Heute werde ich mal 2 Std mit den Reifen fahren und morgen wirds wieder lang 7-8 Std sind geplant.

Ist der Big Apple auch für Wald, Wiesen und Schotterwege geeignet, oder nur Strasse und Sand.


----------



## Tomwptp (22. Oktober 2011)

Hi
Den Big Apple fahre ich seit 2 Tagen. Mit ca. 2Bar fährt er ganz gut auf der Straße und Forstautobahn, solange es trocken ist!! Sobald es feuchter Waldboden wird geht er sehr gerne zur Seite weg. Wirklich gut ist die Eigendämpfung des BA. 

Ich überlege aber noch den Super Moto zu probieren, er hat vermutlich eine bessere Auflage als der BA. 

Grüße Thomas


Danke und Grüße Thomas


----------



## DülmenerMTBer (28. Oktober 2011)

So ich bin morgen auch dabei.
Gehen wir vor oder nach dem Radfahren essen ?
Falls danach, duschen ist möglich ? 
Falls vor dem Essen, Strassenkleidung ?





remmydemmy schrieb:


> Einschreiben ist einfach, die Vorbereitung ist schwer, darum veranstaltet der VfL Ahaus am 29.10.2011 ein Beachracetraining. Bei diesem wollen wir schonmal eine lange Tour auf den Beachbikes machen. (Hier werden erfahrene Beachbiker mit dabei sein, was den unerfahrenen Beachbikern die Moeglichkeit gibt, sich die letzten Tips zu holen).  Je nach Wetterbedingung soll die Runde bis zu 6 Std. ausgedehnt werden. Die Runde wird in Richtung Niederlande fuehren und hat somit so gut wie keine Hoehenmeter (genau richtig fuers Beachracetraining, denn man kann die Beine nie stehen lassen). Wir treffen uns um 10Uhr am Wellenfreibad in Ahaus (VfL Heim). Danach wollen wir gemeinsam essen gehen und schonmal das Trainingsprogramm fuer den naechsten Tag besprechen. Bei Interesse einfach kurz hier im Forum anmelden.
> Schoene Gruesse
> Remmydemmy


----------



## commanderi (28. Oktober 2011)

→ VORLIEGENDE DATEN:
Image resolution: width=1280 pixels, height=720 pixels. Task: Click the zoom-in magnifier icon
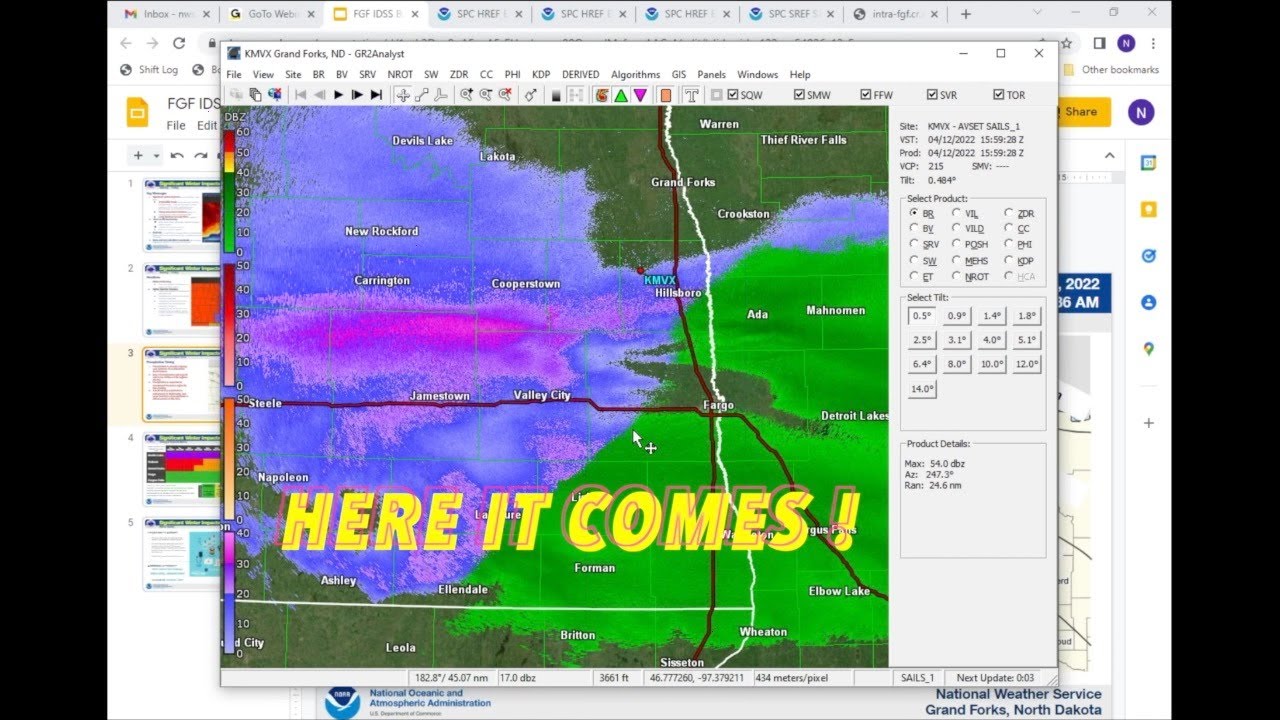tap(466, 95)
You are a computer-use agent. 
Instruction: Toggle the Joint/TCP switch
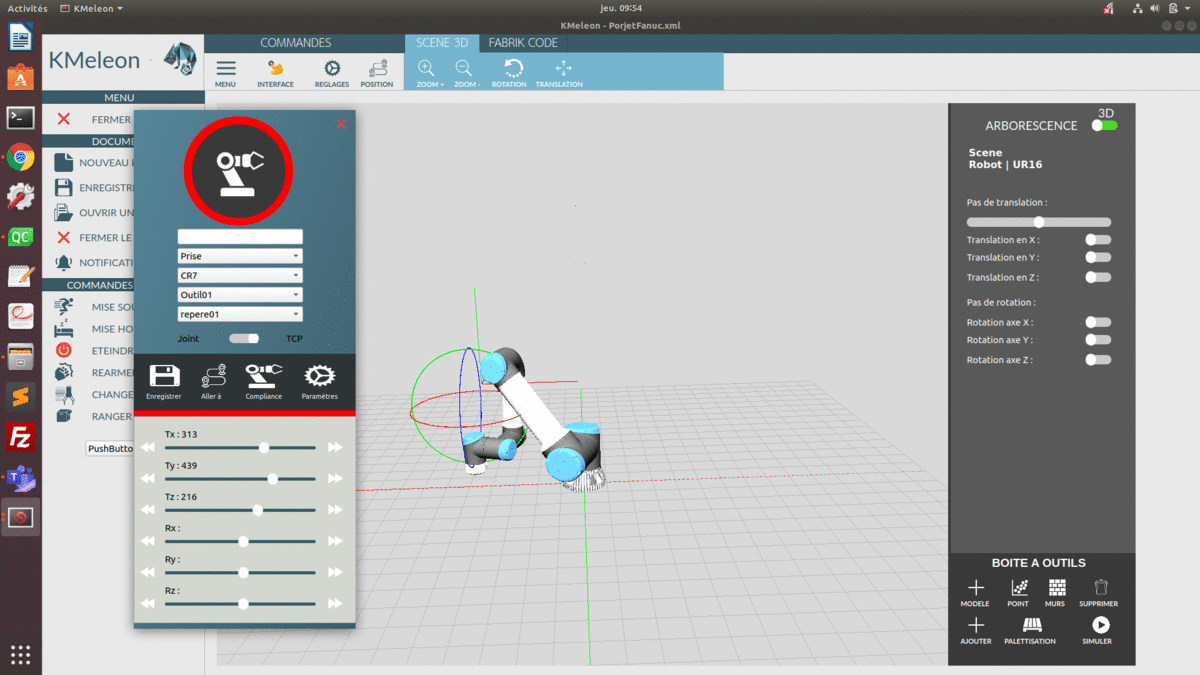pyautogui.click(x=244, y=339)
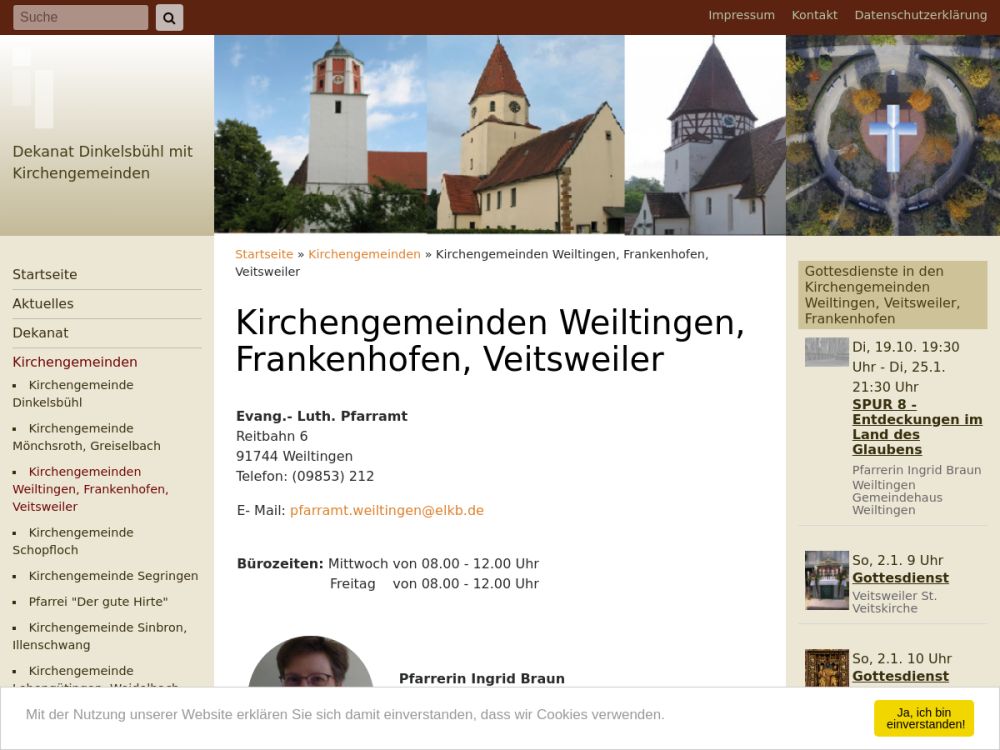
==
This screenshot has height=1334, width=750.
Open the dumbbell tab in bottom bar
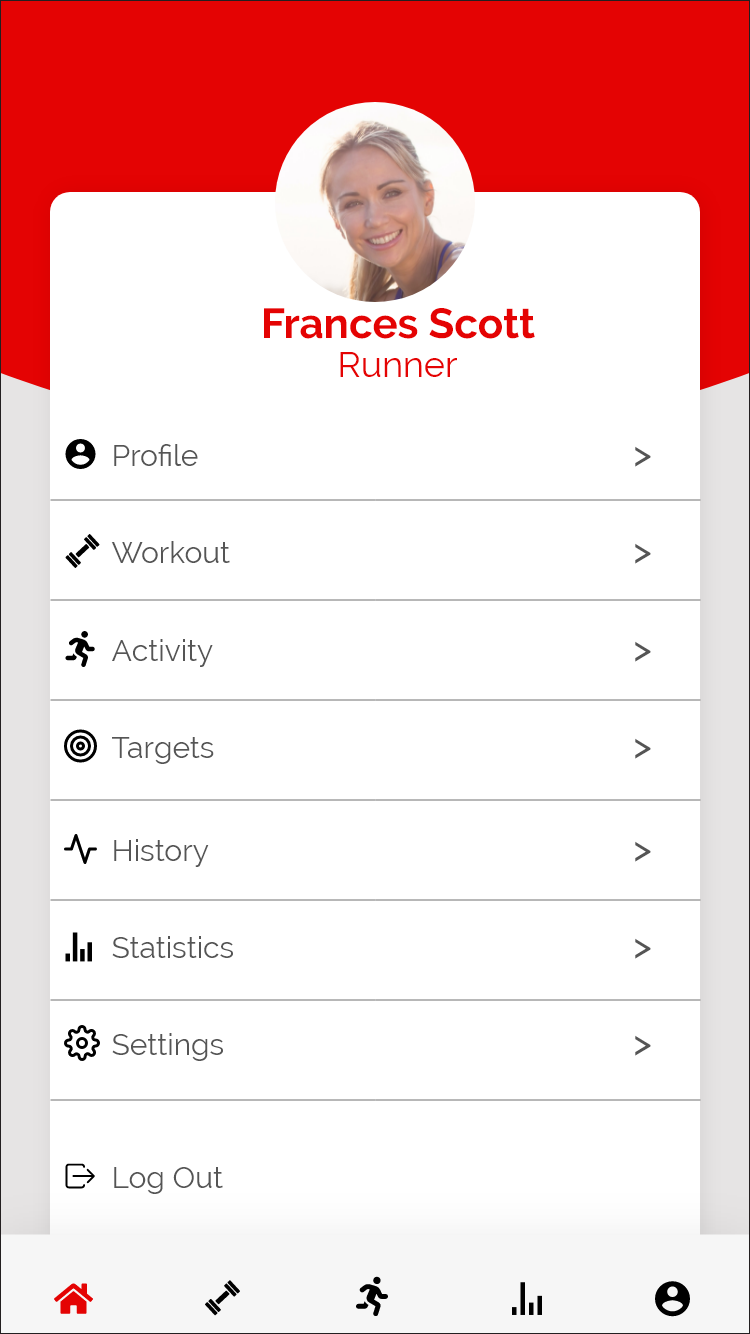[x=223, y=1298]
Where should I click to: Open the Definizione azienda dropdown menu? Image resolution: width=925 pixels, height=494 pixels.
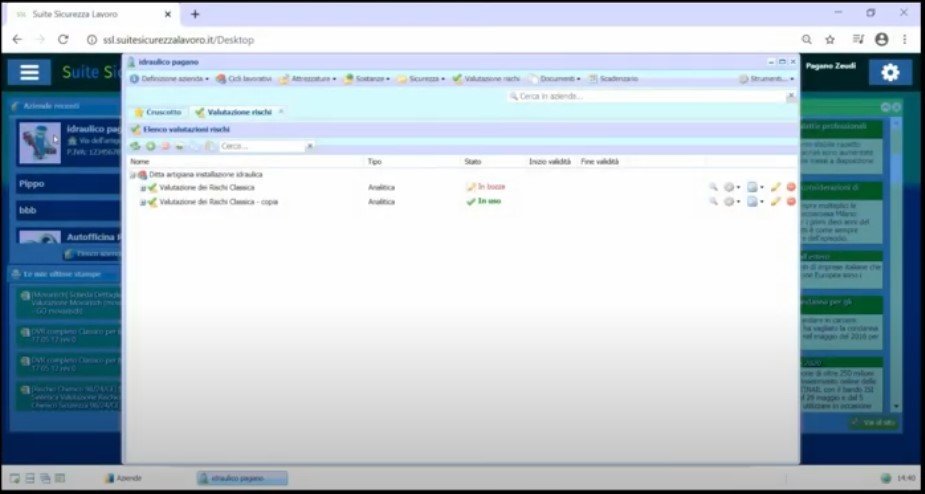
...
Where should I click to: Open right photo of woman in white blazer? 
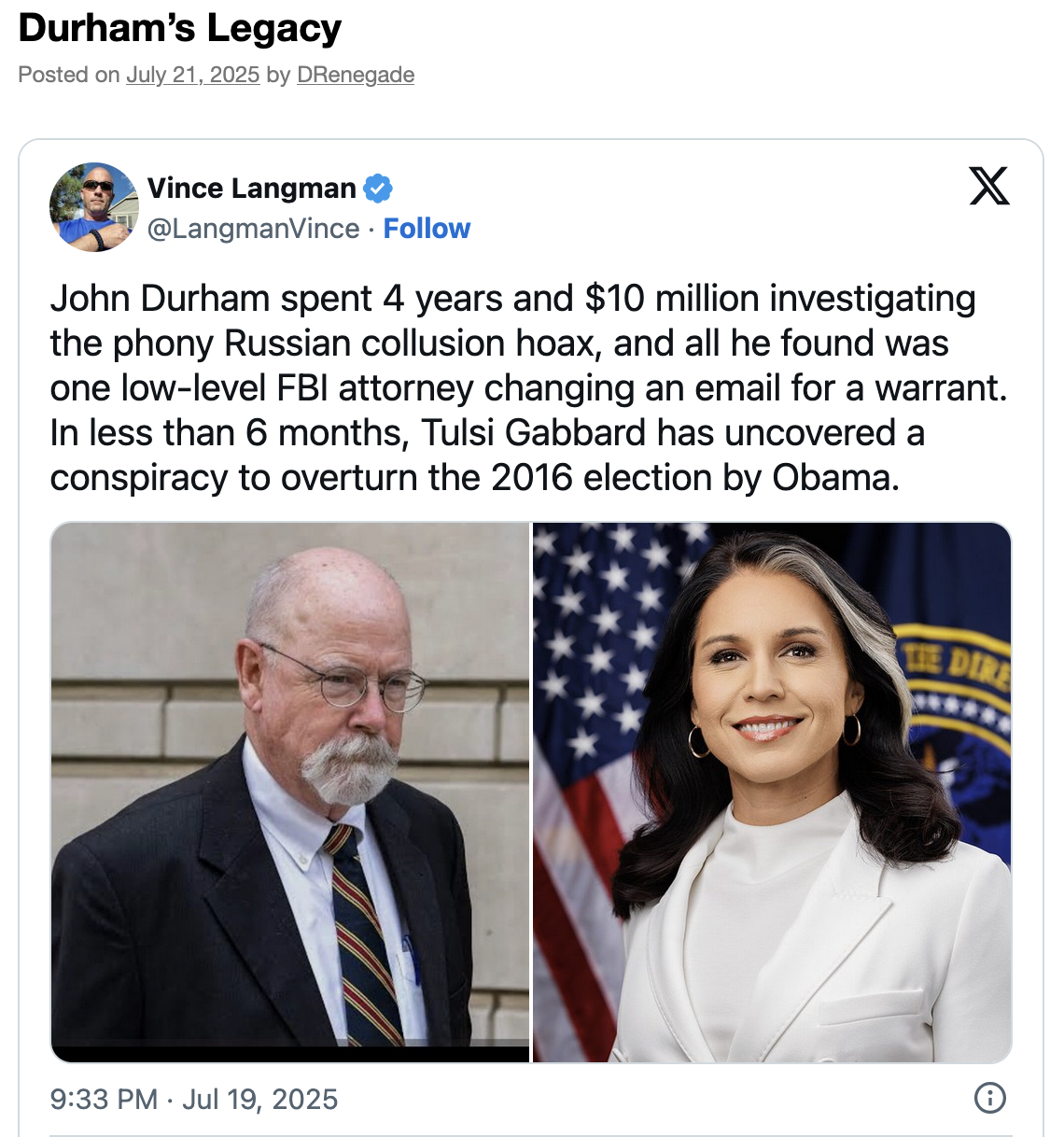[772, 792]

→ FOLGENDES BEARBEITEN:
- A) Entscheiden Sie für jede der folgenden Aussagen, ob sie mit dem Textauszug übereinstimmt, und antworten Sie jeweils mit Ja oder Nein samt der ausschlaggebenden Textstelle als wörtlichem Zitat. (i) Tomwptp fährt den Big Apple seit zwei Tagen. (ii) Laut Tomwptp bleibt der Big Apple auf feuchtem Waldboden zuverlässig in der Spur. (iii) Das Treffen zum Beachracetraining beginnt um 10 Uhr am Wellenfreibad in Ahaus.
- B) Fassen Sie den Textauszug in drei Sätzen zusammen.

→ ERGEBNISSE JE AUFGABE:
- A)
(i) Ja: „Den Big Apple fahre ich seit 2 Tagen.“
(ii) Nein: „Sobald es feuchter Waldboden wird geht er sehr gerne zur Seite weg.“
(iii) Ja: „Wir treffen uns um 10Uhr am Wellenfreibad in Ahaus (VfL Heim).“

- B) Ein Beitrag fragt, ob der Big Apple auch für Wald, Wiesen und Schotterwege oder nur für Straße und Sand geeignet ist. Tomwptp berichtet, dass der Big Apple mit etwa 2 Bar bei Trockenheit auf Straße und Forstautobahn gut fährt und auf feuchtem Waldboden gern zur Seite wegrutscht, und lobt seine Eigendämpfung. Der zitierte Beitrag von Remmydemmy kündigt für den 29.10.2011 ein Beachracetraining des VfL Ahaus an: eine bis zu sechsstündige Tour Richtung Niederlande mit Treffpunkt um 10 Uhr am Wellenfreibad in Ahaus und anschließendem gemeinsamen Essen.